* Excerpted passage *
◇ ◇ ◇ ◇

Skip to content

Computed Fields

Computed Fields allow you to enhance data analysis by applying dynamic transformations directly to your data. These fields let you create new data points, perform calculations, and customize data views based on your specific needs, ensuring your data is both accurate and actionable.

Let's get started 🚀

Add Computed Fields

Step 1: Log in to Your Qualytics Account, navigate to the side menu, and select the source datastore where you want to create a computed field.

datastore datastore

Step 2: Select the Container within the chosen datastore where you want to create the computed field. This container holds the data to which the new computed field will be applied, enabling you to enhance your data analysis within that specific datastore.

For demonstration purposes, we have selected the Bank Dataset-Staging source datastore and the bank_transactions_.csv container within it to create a computed field.

container container

Step 3: After selecting the container, click on the Add button and select Computed Field from the dropdown menu to create a new computed field.

◇ ◇ ◇ ◇

* Provided information *
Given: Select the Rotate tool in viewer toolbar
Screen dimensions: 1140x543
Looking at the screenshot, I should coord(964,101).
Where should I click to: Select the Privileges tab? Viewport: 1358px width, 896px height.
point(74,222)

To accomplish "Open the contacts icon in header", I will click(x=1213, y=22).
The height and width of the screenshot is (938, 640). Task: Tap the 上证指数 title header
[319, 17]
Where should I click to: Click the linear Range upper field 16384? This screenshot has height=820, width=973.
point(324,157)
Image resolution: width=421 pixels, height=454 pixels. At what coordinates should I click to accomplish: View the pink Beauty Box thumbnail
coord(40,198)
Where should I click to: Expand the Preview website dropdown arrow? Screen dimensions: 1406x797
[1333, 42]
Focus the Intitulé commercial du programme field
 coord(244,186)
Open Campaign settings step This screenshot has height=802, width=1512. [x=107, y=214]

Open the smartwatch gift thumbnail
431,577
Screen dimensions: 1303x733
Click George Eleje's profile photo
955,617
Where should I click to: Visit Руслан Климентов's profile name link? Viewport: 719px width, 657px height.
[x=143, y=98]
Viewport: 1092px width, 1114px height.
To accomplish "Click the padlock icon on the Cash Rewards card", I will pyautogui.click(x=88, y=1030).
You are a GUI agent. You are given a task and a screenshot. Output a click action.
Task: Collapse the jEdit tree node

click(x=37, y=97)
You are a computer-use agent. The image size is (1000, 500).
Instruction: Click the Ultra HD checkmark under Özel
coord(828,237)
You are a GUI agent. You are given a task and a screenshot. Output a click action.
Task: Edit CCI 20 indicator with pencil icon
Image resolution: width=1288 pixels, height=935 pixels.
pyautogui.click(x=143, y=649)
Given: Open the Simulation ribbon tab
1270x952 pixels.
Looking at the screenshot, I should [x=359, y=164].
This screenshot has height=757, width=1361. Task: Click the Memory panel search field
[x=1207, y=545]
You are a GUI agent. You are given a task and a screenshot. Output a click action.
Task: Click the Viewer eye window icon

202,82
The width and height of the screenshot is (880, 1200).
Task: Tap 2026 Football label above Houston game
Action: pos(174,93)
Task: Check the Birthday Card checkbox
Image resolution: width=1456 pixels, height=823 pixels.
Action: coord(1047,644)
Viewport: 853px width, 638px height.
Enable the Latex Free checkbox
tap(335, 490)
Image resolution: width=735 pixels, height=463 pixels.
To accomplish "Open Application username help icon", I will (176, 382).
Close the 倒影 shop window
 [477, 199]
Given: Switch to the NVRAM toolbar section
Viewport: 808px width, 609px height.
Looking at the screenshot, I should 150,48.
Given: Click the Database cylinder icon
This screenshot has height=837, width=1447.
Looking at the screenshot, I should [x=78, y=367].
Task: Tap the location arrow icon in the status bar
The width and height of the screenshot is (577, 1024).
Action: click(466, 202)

◇ ◇ ◇ ◇

* To-do list *
A. In the computed fields page, copy the text between "Step 1: Log" and "that specific datastore.", inclusive, and swap "datastore" for "data store" each time it occurs.
B. In the computed fields page, list every item that Steps 1 to 3 tell the reader to select or click.
C. Answer these questions on the computed fields page:
(i) Which source datastore was selected for the demonstration?
(ii) After the Add button is clicked, where is Computed Field chosen from?
(iii) What does the selected container hold?
The material after the computed fields page is separate from that page.

* The responses *
A.
Step 1: Log in to Your Qualytics Account, navigate to the side menu, and select the source data store where you want to create a computed field.

data store data store

Step 2: Select the Container within the chosen data store where you want to create the computed field. This container holds the data to which the new computed field will be applied, enabling you to enhance your data analysis within that specific data store.

B.
- The source datastore
- The container
- The Add button
- Computed Field (from the dropdown menu)

C.
(i) Bank Dataset-Staging
(ii) The dropdown menu
(iii) The data to which the new computed field will be applied